• [Entries supplied]
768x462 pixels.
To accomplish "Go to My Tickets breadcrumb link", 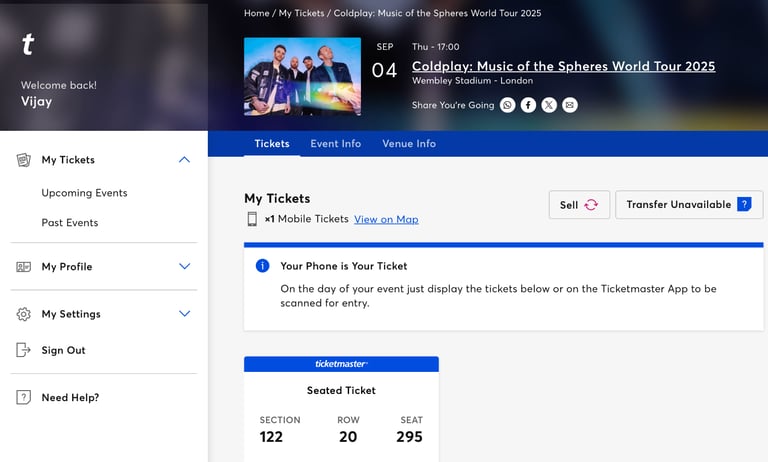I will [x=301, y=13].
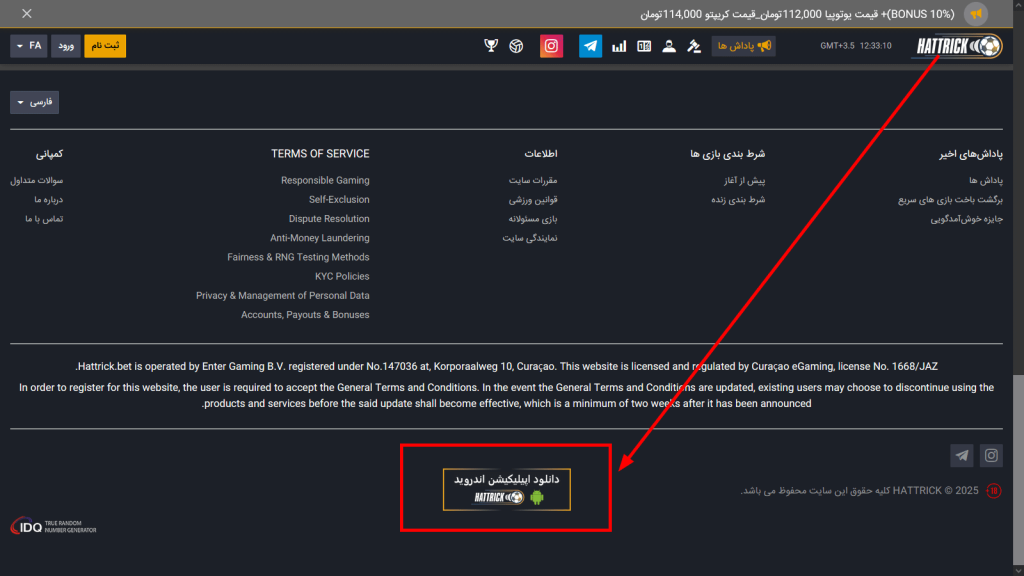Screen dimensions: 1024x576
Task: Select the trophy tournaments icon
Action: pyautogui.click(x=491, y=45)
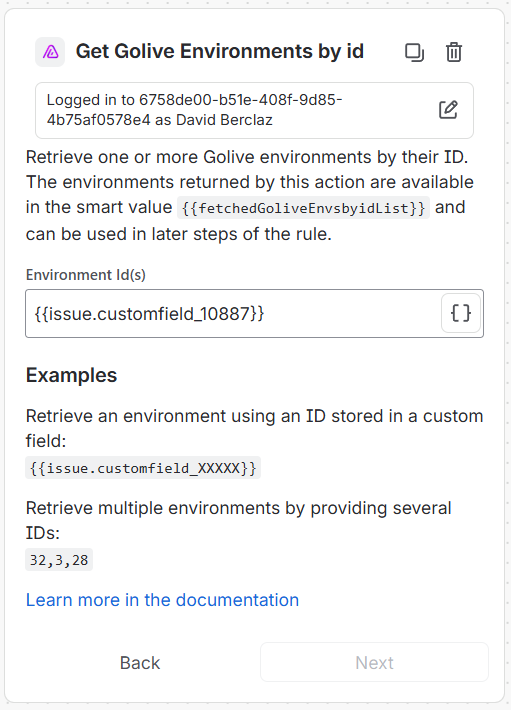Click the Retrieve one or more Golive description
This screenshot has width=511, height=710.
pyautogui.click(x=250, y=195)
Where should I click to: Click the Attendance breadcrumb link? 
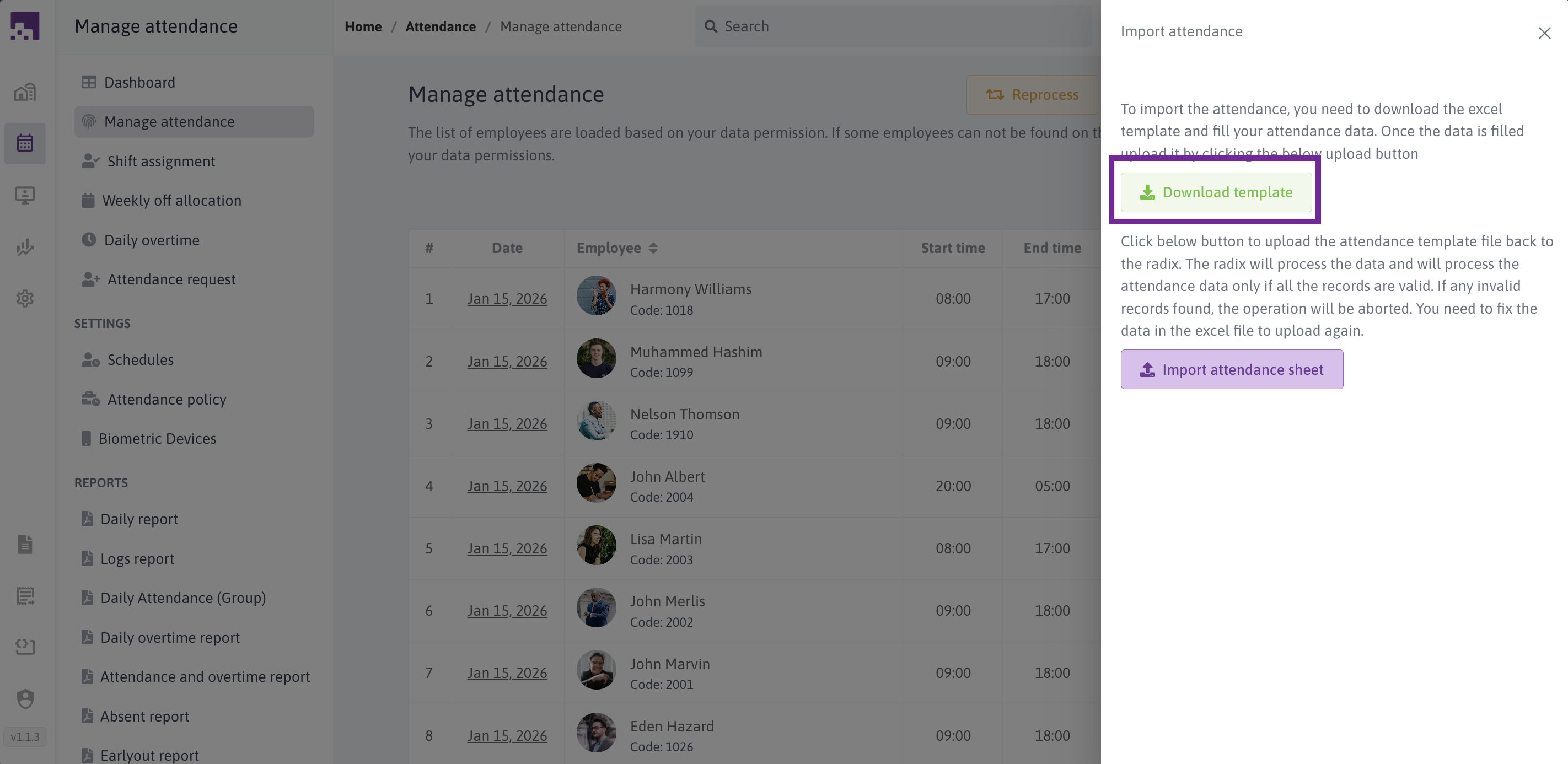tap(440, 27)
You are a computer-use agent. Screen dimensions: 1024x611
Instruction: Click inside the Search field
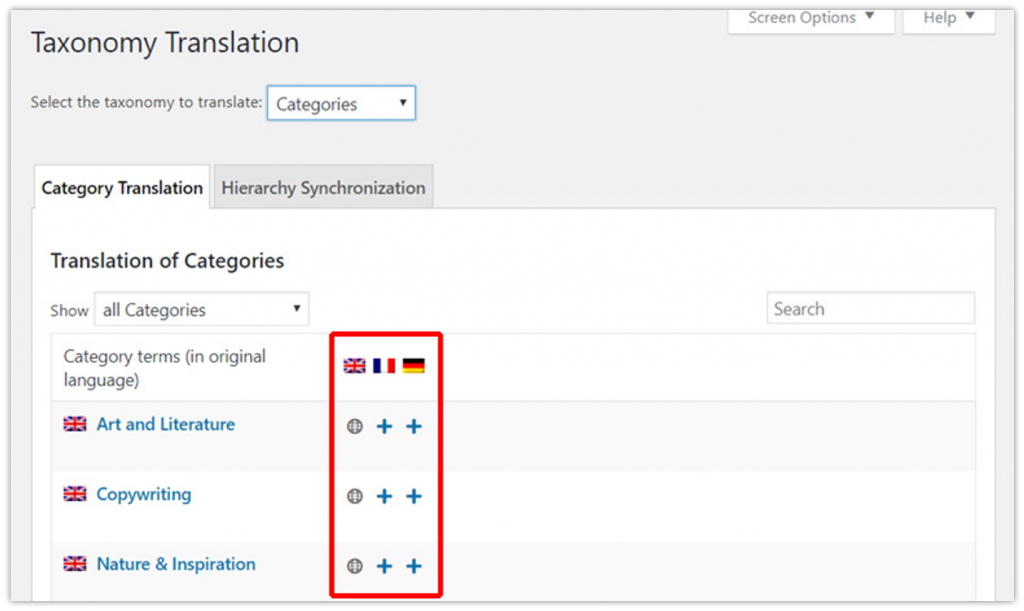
==
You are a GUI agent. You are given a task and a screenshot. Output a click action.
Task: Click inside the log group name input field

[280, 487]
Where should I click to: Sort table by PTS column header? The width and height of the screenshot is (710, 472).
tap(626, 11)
...
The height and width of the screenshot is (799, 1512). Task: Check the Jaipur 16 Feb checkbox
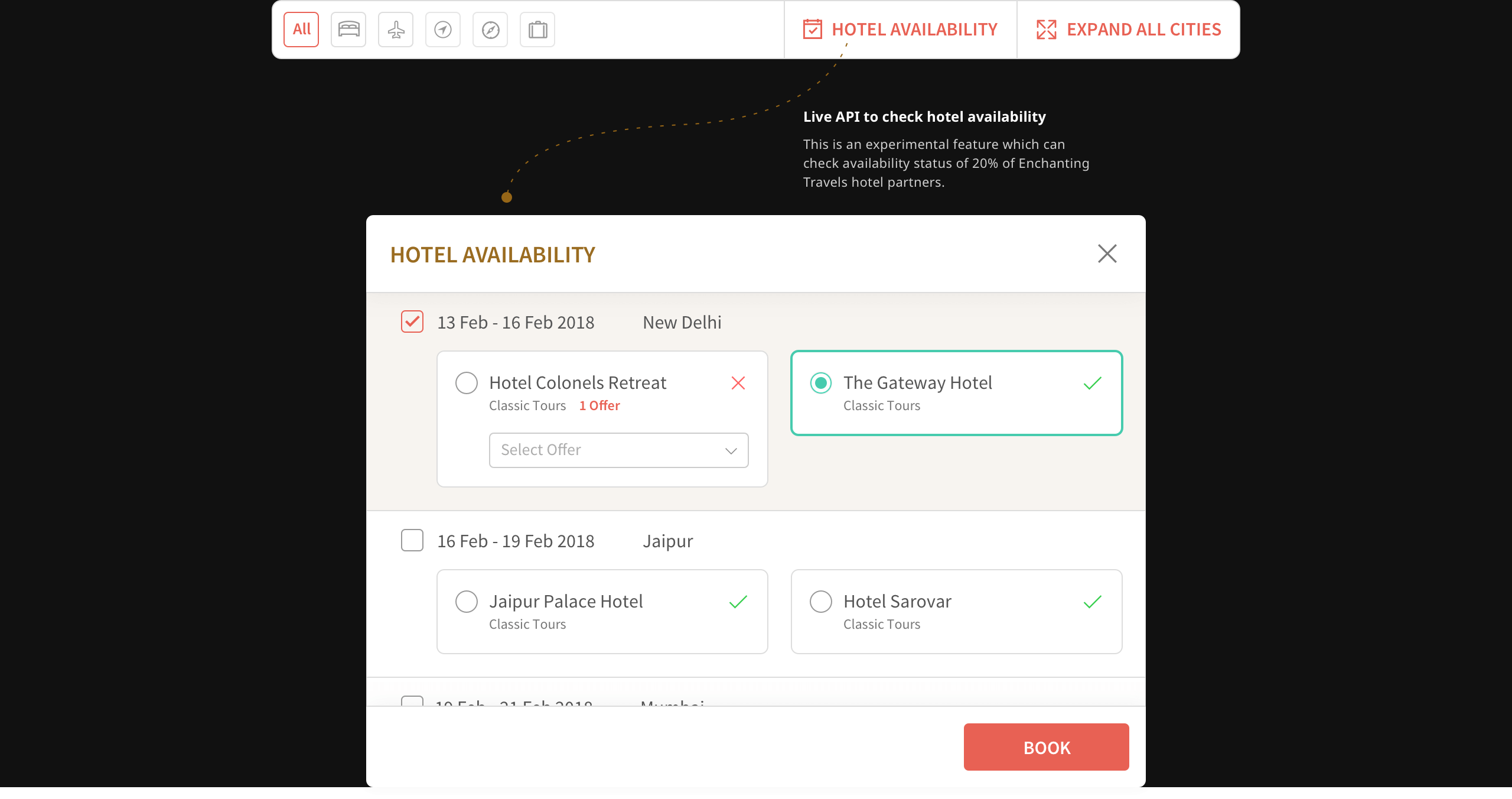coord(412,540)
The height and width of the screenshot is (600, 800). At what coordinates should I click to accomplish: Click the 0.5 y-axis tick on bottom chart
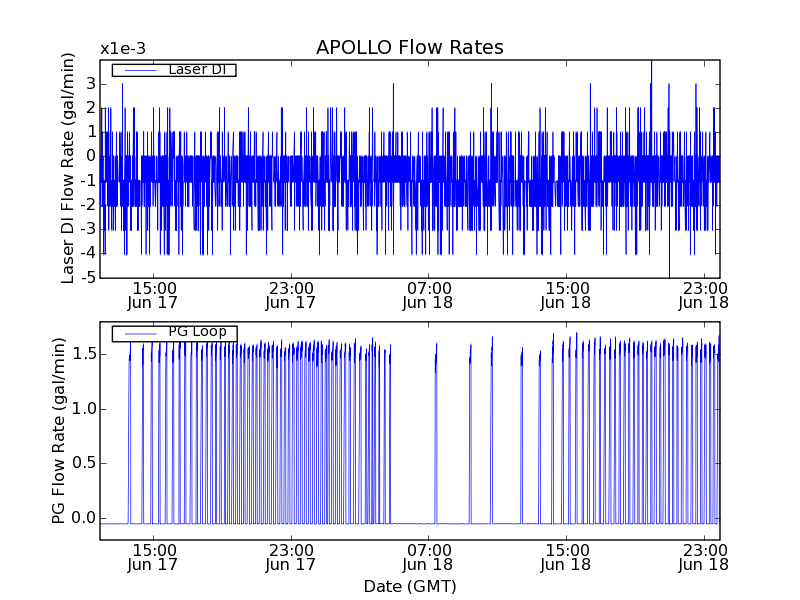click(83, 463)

• [Prompt] Can you repeat, word for word, every line above from the one containing "You are a computer-use" down to the one containing "Instruction: Click inside the Search field", including both?

• [Written response]
You are a computer-use agent. Screen dimensions: 1024x611
Instruction: Click inside the Search field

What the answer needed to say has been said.